**Extrait choisi:**
On entend parfois dire que la musique classique et l’opéra sont en perte de vitesse. Allez donc à la « Folle journée » de Nantes, vous serez persuadé du contraire. Rien de tel qu’un passage à la Folle journée pour vous remonter le moral !
La « Folle journée » garde son nom originel au singulier mais se décline au pluriel. Elle s’étale sur… cinq jours. Cette année, c’était du 31 janvier au 4 février. Il est exaltant de voir pendant ces cinq jours des milliers de personnes, de tous âges et toutes conditions sociales, se précipiter vers le Centre de congrès, conquérir le grand le hall, submerger les escaliers roulants, envahir les couloirs, faire déborder les salles de concerts.
La Folle journée de Nantes est due à un génie de l’organisation musicale classique : il s’appelle René Martin.
On fêtait cette année les trente ans de la manifestation. Des chiffres ? 256 concerts (Oui, vous avez bien lu : deux cent cinquante six concerts), 1 500 artistes, 132 000 spectateurs payants, 10 000 scolaires, 30 heures d’antenne sur France-Musique, 5 concerts diffusés sur Arte.
Qui dit mieux ? Au delà des chiffres, il y a l’enthousiasme de cette foule qui, du matin au soir, court de concert en concert, qui parcourt les couloirs un programme dans une main, un sandwich dans l’autre, et qui porte sur son visage l’image du bonheur.

**Travail demandé:**
- a) Recopiez le passage du texte sur la Folle journée de Nantes compris entre « On fêtait cette » et « diffusés sur Arte. », ces deux bornes incluses.
- b) Répondez aux questions suivantes à partir du texte sur la Folle journée de Nantes.
(i) Sur combien de jours la manifestation s'étale-t-elle ?
(ii) À qui la Folle journée de Nantes est-elle due ?
(iii) Combien de concerts ont été donnés cette année ?
- c) Selon le texte sur la Folle journée de Nantes, pourquoi un passage à cette manifestation persuade-t-il du contraire de l'idée que la musique classique et l'opéra sont en perte de vitesse ? Répondez en une à trois phrases.

**Données fournies:**
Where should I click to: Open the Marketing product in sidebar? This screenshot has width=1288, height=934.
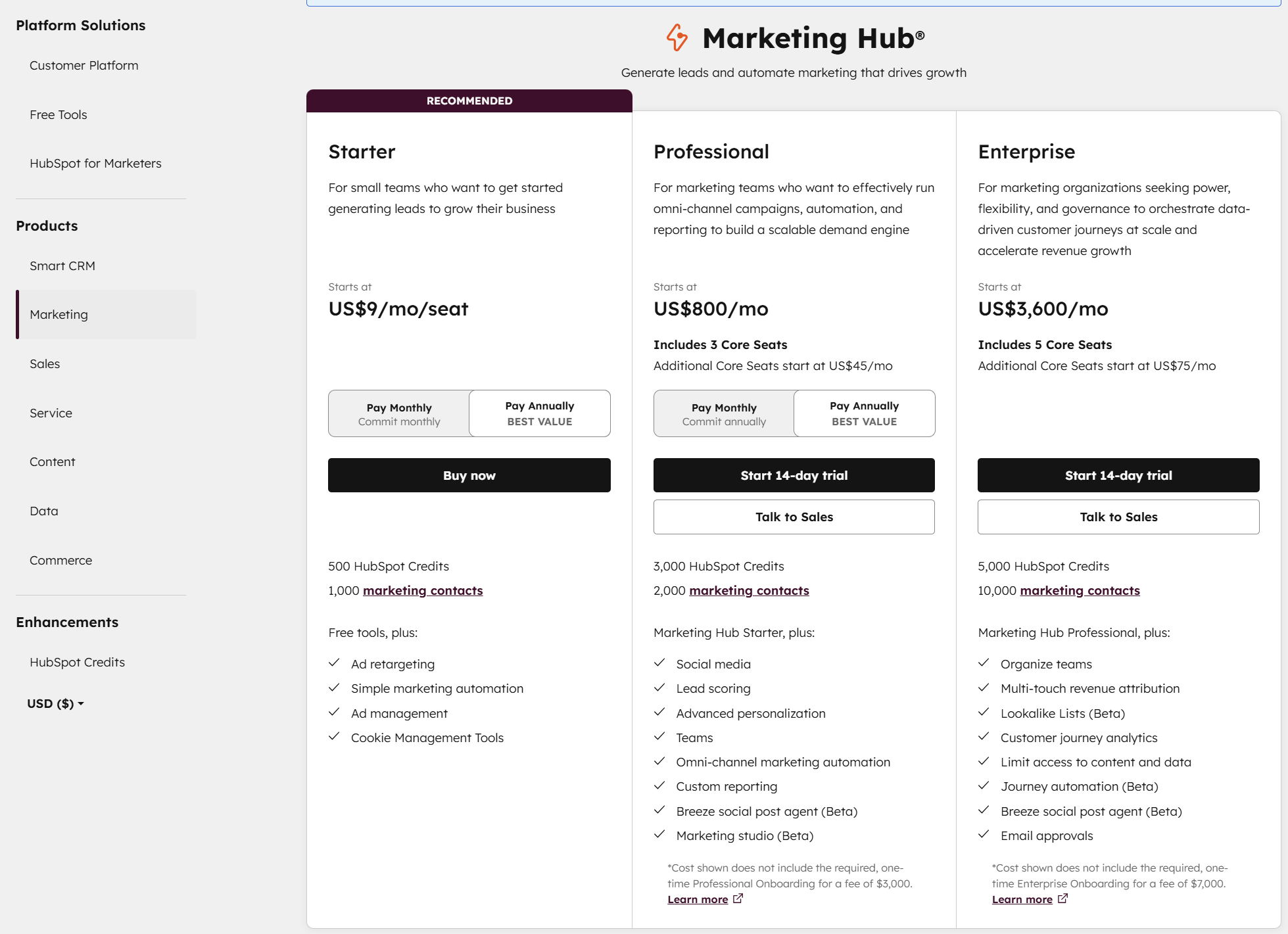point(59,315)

--

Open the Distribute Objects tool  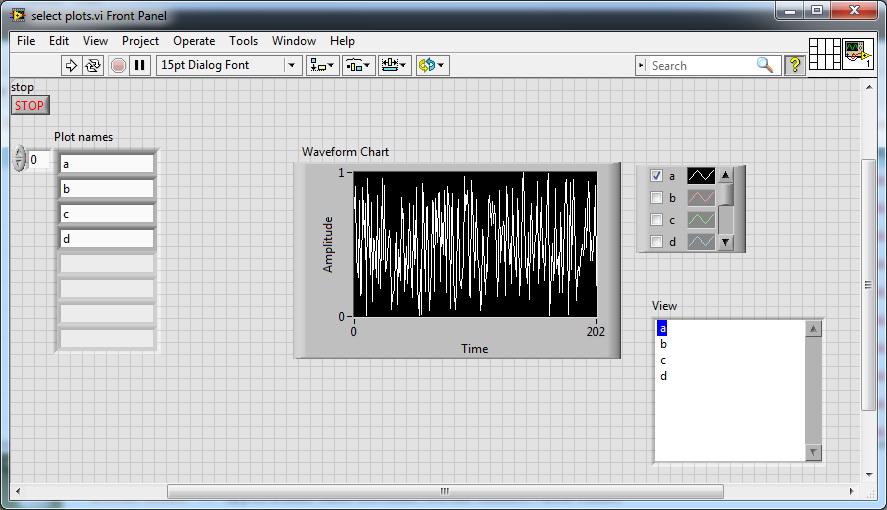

**Réponses complètes:**
- a)
On fêtait cette année les trente ans de la manifestation. Des chiffres ? 256 concerts (Oui, vous avez bien lu : deux cent cinquante six concerts), 1 500 artistes, 132 000 spectateurs payants, 10 000 scolaires, 30 heures d’antenne sur France-Musique, 5 concerts diffusés sur Arte.

- b)
(i) Elle s'étale sur cinq jours, du 31 janvier au 4 février cette année.
(ii) Elle est due à René Martin, présenté comme un génie de l'organisation musicale classique.
(iii) Cette année, 256 concerts ont été donnés.

- c) Pendant cinq jours, des milliers de personnes de tous âges et de toutes conditions sociales se précipitent vers le Centre de congrès et font déborder les salles de concerts. Cette année, la manifestation a réuni 132 000 spectateurs payants, et une foule enthousiaste court de concert en concert du matin au soir.